* [TASK GOAL]:
In the records below, find the line that contains "Das Ausbuchen der Lagermenge! (214, 1379)" and the line that contains "ua (275, 2044)", then retype exactly those two lines and every line between them.

[Source records]
----------
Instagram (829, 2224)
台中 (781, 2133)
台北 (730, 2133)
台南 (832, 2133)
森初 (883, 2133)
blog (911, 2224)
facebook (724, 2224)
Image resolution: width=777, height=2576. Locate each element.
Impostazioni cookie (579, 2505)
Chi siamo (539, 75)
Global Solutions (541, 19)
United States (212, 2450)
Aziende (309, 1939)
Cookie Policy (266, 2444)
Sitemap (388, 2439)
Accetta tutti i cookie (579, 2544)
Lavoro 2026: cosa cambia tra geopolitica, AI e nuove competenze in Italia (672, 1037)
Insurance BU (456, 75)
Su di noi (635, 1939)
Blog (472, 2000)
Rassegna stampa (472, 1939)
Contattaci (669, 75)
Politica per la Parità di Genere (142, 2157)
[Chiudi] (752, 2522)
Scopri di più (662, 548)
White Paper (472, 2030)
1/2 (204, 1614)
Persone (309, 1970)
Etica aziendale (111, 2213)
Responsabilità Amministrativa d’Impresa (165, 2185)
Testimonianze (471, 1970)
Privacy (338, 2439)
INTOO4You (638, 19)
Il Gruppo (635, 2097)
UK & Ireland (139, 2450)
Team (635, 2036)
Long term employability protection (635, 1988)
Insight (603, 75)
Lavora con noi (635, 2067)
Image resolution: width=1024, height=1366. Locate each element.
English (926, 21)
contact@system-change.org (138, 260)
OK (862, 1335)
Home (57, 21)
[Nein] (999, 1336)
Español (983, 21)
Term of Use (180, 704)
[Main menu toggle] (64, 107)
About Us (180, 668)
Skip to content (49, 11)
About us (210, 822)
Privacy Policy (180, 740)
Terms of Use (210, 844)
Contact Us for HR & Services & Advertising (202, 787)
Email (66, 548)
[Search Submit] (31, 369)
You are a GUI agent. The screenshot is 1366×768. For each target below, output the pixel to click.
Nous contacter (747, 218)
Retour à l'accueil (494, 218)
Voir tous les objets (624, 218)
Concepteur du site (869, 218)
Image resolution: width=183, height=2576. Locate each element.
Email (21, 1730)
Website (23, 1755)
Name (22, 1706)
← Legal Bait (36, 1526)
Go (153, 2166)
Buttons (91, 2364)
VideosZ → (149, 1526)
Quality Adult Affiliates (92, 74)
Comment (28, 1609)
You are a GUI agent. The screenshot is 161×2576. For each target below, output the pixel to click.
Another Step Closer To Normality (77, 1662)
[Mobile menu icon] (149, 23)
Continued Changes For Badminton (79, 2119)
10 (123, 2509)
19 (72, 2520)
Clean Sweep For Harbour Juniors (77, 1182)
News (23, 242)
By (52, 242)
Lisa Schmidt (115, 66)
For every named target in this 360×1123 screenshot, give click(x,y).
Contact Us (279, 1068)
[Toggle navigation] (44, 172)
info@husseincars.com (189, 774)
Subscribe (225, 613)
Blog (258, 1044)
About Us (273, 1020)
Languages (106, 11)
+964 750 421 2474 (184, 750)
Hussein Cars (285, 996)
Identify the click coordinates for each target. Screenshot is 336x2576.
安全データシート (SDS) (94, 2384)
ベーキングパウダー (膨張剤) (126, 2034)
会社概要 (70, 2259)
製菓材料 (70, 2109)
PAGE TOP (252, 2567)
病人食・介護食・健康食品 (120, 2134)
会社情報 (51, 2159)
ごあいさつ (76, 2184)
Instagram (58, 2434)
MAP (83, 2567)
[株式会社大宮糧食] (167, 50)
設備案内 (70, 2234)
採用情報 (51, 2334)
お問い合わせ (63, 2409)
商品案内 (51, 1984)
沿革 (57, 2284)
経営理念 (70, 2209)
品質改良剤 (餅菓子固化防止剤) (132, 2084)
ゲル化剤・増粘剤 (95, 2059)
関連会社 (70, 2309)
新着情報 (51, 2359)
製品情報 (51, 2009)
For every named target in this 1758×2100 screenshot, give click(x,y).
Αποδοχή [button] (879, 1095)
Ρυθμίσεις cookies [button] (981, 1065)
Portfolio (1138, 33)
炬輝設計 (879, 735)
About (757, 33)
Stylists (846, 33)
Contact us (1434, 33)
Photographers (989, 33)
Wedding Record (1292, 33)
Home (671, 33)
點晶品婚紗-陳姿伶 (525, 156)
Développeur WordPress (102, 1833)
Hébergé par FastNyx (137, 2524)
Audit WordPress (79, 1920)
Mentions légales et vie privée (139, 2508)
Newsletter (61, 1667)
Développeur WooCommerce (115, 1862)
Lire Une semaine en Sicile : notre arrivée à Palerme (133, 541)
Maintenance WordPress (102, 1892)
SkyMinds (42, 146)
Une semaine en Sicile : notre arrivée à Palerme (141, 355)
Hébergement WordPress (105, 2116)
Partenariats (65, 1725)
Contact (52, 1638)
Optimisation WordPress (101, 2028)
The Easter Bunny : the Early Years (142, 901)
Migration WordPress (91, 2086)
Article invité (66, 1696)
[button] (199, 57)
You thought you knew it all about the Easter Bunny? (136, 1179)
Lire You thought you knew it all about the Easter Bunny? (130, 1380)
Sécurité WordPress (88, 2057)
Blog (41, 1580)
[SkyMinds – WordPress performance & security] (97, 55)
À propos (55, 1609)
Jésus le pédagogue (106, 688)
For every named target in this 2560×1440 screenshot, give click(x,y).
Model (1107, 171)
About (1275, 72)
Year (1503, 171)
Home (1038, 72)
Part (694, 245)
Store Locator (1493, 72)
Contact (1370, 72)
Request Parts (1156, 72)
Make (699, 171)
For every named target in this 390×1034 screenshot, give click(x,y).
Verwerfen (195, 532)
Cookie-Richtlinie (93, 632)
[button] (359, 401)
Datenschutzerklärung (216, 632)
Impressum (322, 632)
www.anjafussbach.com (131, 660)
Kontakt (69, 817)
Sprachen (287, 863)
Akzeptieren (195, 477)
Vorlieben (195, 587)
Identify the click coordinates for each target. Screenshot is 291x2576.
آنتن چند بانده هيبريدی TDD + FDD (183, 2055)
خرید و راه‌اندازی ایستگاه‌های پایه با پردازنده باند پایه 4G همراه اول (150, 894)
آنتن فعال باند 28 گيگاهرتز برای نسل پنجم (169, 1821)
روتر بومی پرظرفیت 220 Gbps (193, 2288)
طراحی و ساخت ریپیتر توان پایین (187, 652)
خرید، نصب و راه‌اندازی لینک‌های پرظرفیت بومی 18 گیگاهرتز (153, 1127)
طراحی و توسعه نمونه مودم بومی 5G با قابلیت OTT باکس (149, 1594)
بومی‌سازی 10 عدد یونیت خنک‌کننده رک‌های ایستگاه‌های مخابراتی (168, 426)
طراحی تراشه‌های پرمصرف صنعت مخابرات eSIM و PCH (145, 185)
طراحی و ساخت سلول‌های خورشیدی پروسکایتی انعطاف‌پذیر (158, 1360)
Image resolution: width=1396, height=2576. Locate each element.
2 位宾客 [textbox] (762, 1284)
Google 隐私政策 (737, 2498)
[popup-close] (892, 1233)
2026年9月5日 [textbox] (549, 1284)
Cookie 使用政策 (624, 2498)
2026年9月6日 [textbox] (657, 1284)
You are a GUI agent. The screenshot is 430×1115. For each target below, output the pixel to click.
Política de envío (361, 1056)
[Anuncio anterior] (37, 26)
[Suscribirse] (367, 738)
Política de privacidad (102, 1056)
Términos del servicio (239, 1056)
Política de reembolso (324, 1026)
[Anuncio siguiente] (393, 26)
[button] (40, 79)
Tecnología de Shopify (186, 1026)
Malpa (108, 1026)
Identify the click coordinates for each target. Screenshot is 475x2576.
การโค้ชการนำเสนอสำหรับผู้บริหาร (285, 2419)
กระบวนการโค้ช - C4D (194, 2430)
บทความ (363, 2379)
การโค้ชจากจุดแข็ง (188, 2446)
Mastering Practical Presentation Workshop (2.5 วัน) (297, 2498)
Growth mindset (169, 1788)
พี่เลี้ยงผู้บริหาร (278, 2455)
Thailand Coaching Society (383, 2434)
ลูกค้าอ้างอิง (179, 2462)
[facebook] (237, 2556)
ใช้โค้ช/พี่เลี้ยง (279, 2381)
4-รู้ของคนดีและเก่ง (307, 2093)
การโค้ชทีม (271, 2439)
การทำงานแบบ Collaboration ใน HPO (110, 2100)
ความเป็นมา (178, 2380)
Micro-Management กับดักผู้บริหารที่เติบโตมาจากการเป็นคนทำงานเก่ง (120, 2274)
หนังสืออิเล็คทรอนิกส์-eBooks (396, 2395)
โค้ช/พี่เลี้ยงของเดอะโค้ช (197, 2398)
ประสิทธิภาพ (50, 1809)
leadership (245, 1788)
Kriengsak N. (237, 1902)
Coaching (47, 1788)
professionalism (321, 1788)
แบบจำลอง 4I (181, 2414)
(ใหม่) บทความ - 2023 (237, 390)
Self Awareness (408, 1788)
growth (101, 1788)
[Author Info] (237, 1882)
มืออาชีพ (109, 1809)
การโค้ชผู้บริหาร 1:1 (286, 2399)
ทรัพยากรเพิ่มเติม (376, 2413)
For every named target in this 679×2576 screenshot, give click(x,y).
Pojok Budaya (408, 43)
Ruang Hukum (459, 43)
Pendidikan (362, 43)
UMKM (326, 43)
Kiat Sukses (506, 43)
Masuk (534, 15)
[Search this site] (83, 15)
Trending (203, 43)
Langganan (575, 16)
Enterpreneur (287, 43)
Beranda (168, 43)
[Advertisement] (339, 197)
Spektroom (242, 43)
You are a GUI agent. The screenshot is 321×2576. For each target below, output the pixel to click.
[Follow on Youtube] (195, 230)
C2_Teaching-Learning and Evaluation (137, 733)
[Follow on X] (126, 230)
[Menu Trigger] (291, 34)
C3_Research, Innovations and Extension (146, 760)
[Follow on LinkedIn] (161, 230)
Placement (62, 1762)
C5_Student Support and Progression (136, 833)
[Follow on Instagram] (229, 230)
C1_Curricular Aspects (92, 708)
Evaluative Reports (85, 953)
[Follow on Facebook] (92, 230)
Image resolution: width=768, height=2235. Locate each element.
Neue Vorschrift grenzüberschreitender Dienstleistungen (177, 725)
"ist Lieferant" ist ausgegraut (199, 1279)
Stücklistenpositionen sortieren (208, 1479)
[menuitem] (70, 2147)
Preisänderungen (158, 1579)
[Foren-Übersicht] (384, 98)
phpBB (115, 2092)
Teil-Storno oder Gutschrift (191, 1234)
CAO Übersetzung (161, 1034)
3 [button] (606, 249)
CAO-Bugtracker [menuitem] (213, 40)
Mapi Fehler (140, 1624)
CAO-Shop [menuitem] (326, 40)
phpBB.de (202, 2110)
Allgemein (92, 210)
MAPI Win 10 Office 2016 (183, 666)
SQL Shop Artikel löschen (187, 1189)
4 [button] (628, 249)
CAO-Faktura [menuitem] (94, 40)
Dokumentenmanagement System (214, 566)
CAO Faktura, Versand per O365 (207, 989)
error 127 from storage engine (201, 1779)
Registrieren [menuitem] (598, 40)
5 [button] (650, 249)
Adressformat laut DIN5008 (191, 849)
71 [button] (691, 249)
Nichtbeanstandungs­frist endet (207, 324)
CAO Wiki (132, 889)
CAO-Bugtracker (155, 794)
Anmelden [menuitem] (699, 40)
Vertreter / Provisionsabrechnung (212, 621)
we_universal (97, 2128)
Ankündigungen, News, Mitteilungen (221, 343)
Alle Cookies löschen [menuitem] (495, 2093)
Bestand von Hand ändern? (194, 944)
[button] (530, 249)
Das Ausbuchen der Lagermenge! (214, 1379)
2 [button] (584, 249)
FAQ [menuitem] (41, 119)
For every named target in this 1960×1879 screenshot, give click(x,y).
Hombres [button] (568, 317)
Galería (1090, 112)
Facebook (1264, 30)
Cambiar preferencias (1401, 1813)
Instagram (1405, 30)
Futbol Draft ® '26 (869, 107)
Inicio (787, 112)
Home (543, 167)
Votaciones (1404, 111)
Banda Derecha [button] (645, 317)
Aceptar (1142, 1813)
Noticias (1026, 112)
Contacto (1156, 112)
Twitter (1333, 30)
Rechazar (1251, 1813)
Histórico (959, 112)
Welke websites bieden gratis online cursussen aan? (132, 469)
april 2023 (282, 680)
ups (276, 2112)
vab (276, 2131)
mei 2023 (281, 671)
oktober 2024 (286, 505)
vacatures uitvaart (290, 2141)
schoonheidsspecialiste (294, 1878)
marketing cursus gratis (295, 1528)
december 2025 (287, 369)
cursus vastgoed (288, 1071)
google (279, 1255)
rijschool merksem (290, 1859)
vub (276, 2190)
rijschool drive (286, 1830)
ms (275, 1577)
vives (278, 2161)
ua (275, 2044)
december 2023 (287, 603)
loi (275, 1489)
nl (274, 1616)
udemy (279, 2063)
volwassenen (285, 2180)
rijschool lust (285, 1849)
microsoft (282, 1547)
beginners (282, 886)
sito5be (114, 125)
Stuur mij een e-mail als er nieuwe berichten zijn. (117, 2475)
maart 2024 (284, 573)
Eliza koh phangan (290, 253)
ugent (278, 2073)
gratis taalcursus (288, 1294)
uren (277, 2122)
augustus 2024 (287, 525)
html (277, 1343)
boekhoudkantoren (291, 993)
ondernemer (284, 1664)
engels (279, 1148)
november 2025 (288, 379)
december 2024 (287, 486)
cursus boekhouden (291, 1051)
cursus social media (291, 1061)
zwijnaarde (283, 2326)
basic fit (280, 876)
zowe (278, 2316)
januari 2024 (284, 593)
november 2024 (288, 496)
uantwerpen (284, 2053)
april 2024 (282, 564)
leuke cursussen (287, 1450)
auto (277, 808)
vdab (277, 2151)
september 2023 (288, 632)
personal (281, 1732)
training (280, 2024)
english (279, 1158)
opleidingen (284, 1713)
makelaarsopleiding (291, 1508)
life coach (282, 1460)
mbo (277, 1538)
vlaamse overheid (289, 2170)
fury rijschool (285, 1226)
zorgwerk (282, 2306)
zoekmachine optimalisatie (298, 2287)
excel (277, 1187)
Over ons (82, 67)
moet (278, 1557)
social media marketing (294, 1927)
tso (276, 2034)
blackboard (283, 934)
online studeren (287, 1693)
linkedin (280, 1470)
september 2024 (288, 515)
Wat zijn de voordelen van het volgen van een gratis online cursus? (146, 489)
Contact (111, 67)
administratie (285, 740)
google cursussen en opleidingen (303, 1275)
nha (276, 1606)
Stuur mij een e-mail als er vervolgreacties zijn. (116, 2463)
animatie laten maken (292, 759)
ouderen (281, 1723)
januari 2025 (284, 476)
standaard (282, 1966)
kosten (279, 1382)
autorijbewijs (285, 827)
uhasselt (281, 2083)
----------
* [YOUR RESPONSE]:
Das Ausbuchen der Lagermenge! (214, 1379)
2 [button] (584, 249)
FAQ [menuitem] (41, 119)
For every named target in this 1960×1879 screenshot, give click(x,y).
Hombres [button] (568, 317)
Galería (1090, 112)
Facebook (1264, 30)
Cambiar preferencias (1401, 1813)
Instagram (1405, 30)
Futbol Draft ® '26 (869, 107)
Inicio (787, 112)
Home (543, 167)
Votaciones (1404, 111)
Banda Derecha [button] (645, 317)
Aceptar (1142, 1813)
Noticias (1026, 112)
Contacto (1156, 112)
Twitter (1333, 30)
Rechazar (1251, 1813)
Histórico (959, 112)
Welke websites bieden gratis online cursussen aan? (132, 469)
april 2023 (282, 680)
ups (276, 2112)
vab (276, 2131)
mei 2023 (281, 671)
oktober 2024 (286, 505)
vacatures uitvaart (290, 2141)
schoonheidsspecialiste (294, 1878)
marketing cursus gratis (295, 1528)
december 2025 (287, 369)
cursus vastgoed (288, 1071)
google (279, 1255)
rijschool merksem (290, 1859)
vub (276, 2190)
rijschool drive (286, 1830)
ms (275, 1577)
vives (278, 2161)
ua (275, 2044)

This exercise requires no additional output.